Start of Block

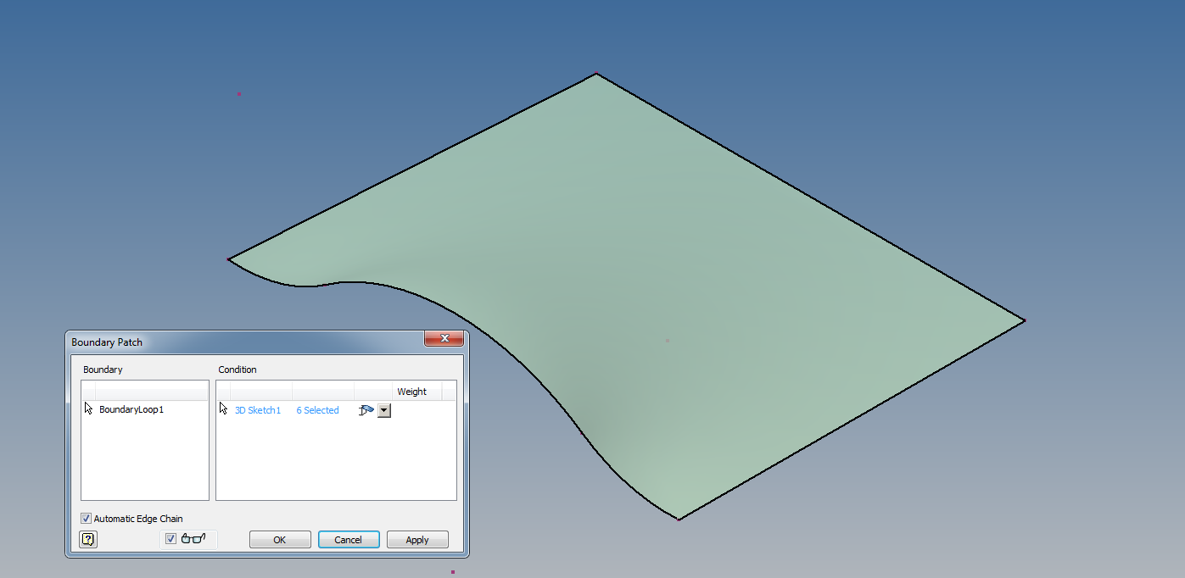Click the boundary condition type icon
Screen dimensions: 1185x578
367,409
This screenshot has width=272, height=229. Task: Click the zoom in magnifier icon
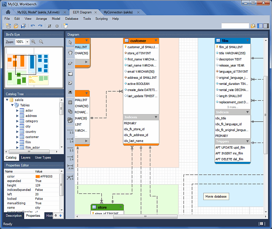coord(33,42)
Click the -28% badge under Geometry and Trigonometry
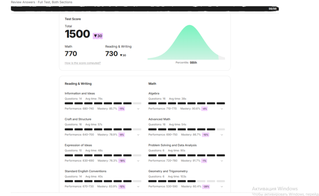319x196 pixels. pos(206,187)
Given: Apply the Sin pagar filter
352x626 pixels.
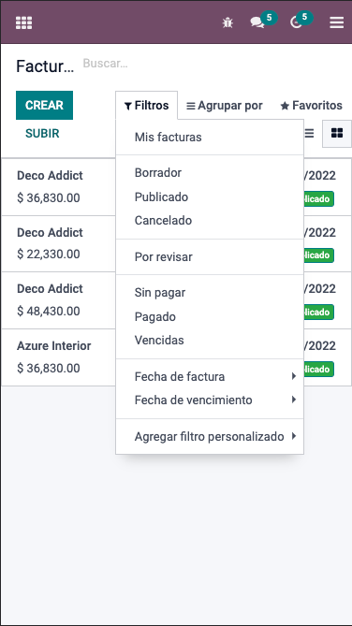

End of Block

**Try it**
Please retype the lines from the one containing "This screenshot has" through the last line of the records above, exactly as written, and leave out any pictures.

**Exercise response**
This screenshot has width=272, height=229. Task: Click the zoom in magnifier icon
coord(33,42)
Click the -28% badge under Geometry and Trigonometry
319x196 pixels. pos(206,187)
Given: Apply the Sin pagar filter
352x626 pixels.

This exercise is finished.